Camp Muir Part 2 - If At first you don't succeed, just go hike Mount St. Helens

After some blistering forecasts this past weekend, we were lucky to catch perfect weather for heading up to Camp Muir. This was a pleasant surprise as lately we have run headfirst into some pretty gruesome weather on our hikes (I won’t name any names, but a certain Skamania County volcano may never be getting a Christmas card from me again).

We left paradise around 1:45pm. The Skyline Trail was bustling as always and was crowded until Glacier Vista, where the foot traffic generally tends to thin out. The marmots were out snacking in the meadows and while the wildflowers have paled, they still provide wonderfully scenic landscapes for your trip up the mountain.

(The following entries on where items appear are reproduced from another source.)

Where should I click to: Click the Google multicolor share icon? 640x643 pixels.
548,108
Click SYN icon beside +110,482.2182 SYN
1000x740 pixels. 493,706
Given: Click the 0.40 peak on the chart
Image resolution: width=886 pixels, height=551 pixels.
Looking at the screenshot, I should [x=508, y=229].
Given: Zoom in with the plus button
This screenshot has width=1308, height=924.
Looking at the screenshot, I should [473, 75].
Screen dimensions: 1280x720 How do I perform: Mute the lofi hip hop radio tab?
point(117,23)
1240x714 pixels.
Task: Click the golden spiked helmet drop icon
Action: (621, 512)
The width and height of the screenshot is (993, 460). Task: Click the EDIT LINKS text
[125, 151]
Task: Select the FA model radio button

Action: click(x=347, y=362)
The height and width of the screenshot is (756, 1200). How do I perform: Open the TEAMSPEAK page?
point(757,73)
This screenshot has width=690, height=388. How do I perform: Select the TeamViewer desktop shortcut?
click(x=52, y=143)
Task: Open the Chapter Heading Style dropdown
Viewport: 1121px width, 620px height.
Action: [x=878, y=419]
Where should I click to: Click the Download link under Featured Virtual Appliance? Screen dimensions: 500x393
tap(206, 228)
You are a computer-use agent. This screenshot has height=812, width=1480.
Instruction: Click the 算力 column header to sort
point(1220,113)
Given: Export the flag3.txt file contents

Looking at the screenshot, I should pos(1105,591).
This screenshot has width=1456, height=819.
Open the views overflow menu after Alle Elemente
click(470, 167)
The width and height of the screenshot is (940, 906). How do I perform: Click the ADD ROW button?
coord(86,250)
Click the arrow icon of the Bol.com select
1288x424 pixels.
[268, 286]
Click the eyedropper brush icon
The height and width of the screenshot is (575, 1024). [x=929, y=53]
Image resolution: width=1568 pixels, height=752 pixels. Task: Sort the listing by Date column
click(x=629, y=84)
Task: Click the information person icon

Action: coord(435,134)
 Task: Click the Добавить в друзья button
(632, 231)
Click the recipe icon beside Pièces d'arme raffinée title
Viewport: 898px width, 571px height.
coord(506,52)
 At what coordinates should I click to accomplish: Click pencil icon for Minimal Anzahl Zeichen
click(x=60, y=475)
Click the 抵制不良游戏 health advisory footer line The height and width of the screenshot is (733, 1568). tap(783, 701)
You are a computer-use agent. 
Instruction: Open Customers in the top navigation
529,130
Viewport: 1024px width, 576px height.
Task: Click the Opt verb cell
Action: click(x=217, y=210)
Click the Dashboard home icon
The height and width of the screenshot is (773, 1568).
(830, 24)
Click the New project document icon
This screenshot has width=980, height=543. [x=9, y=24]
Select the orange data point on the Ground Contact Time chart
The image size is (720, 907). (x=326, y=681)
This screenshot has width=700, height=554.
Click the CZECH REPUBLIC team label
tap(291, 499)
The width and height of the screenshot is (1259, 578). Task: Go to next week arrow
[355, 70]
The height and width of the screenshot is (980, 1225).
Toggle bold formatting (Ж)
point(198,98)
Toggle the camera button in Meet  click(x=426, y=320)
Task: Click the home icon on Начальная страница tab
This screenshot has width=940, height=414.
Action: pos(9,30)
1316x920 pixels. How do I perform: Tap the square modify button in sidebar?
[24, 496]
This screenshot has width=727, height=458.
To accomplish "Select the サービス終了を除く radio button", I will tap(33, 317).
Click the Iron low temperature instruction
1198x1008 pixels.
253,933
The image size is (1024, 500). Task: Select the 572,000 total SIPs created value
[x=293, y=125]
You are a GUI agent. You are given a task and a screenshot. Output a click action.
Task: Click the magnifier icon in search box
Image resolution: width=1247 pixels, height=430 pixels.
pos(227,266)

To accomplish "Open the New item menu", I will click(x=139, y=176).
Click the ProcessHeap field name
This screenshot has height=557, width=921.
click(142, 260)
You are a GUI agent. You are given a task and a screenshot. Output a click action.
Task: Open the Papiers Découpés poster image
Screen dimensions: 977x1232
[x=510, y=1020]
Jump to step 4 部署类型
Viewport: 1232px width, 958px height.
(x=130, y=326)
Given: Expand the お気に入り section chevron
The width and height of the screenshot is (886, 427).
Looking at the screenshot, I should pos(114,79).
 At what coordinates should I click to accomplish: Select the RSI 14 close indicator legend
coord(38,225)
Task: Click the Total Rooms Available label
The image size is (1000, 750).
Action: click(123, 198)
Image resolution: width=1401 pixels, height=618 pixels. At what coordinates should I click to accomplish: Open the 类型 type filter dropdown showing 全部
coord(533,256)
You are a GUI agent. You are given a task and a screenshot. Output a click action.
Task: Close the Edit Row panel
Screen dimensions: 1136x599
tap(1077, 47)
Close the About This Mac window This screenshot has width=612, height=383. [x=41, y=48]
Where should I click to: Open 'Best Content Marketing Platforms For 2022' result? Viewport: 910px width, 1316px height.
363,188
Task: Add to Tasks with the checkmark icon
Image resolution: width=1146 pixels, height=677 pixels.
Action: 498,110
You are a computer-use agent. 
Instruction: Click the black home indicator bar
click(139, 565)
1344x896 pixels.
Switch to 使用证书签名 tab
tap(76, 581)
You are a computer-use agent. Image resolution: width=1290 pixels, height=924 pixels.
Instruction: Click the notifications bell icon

When we broke off the Skyline Trail for Pebble creek, we heard some reports of crevasses opening up on the Muir snowfield. We didn’t end up encountering any of those troubling fractures, but supposedly they were appearing east of Muir, so keep your eyes out for those when making your ascent.

Even though we were heading up later in the day, the snow on the field wasn’t too soft. There were still some nice sets of stamped tracks to follow, which contributed heavily to making this hike more bearable. If you’re doing a lot of sloshing and slipping on the snowfield, it’s really going to take a toll on you. Evidence of which can be seen in the collection of tired, dazed souls taking refuge on the rocks, a feeling I know all too well from last year.

I was using poles and trail crampons for the snowfield, but you could probably get by kick stepping with poles if you forgot your traction devices or just want to look like an old pro. To reiterate every trail report ever on Muir, sunscreen, a good pair of sunglasses and an overabundance of water are essential on the snowfield (Having a GPS on an overcast or foggy day when the markers are harder to see is also a good idea).

We made Camp Muir by 6:00pm. Everyone at the camp looked pretty exhausted, but they were also pleasant and welcoming. I know it’s a regular commute for a lot of the guides and seasoned climbers, but I was excited to finally make it up there. This was a hike I’ve wanted to check off my list since I arrived in Washington. I probably won’t take a shot at the summit until next summer, but it was still an intoxicating feeling to be at 10,000 feet. I had a strong (and very ill-advised) desire to try to sneak into one of the departing summit teams and see how long it would take for them to notice and shoo me out of the towline.

It was getting late, so we didn’t linger too long and after some rest and light snacking, we headed back down. With the sheer exhaustion of the hike, glissading down the snowfield is always inviting, but our garbage bag diaper glissading provided mixed results and less than stylish summer looks. We made it back to the car by 8:45pm to round out a challenging but rewarding seven hours on the mountain.

Overall, this was not as excruciating as our first attempt at Muir and a big part of it was having proper gear, better conditioning and friendlier weather. Also, it was such a cakewalk compared to the death march that was Mount St. Helens. But I was proud of our group. Some of our team’s pre-hike conditioning for the week had been limited to beer and pontoon boats, but everyone made it to Muir and back in one piece, and no one threatened to quit nature or steal the keys and try to make a break for the car. Not even once.

I’m sure at some point I will take up more sedentary hobbies that don’t leave me hobbled the next day, but until then, the mountains remain a bit of an obsession. And to borrow an overused John Muir quote, “The mountains are calling and I must go.”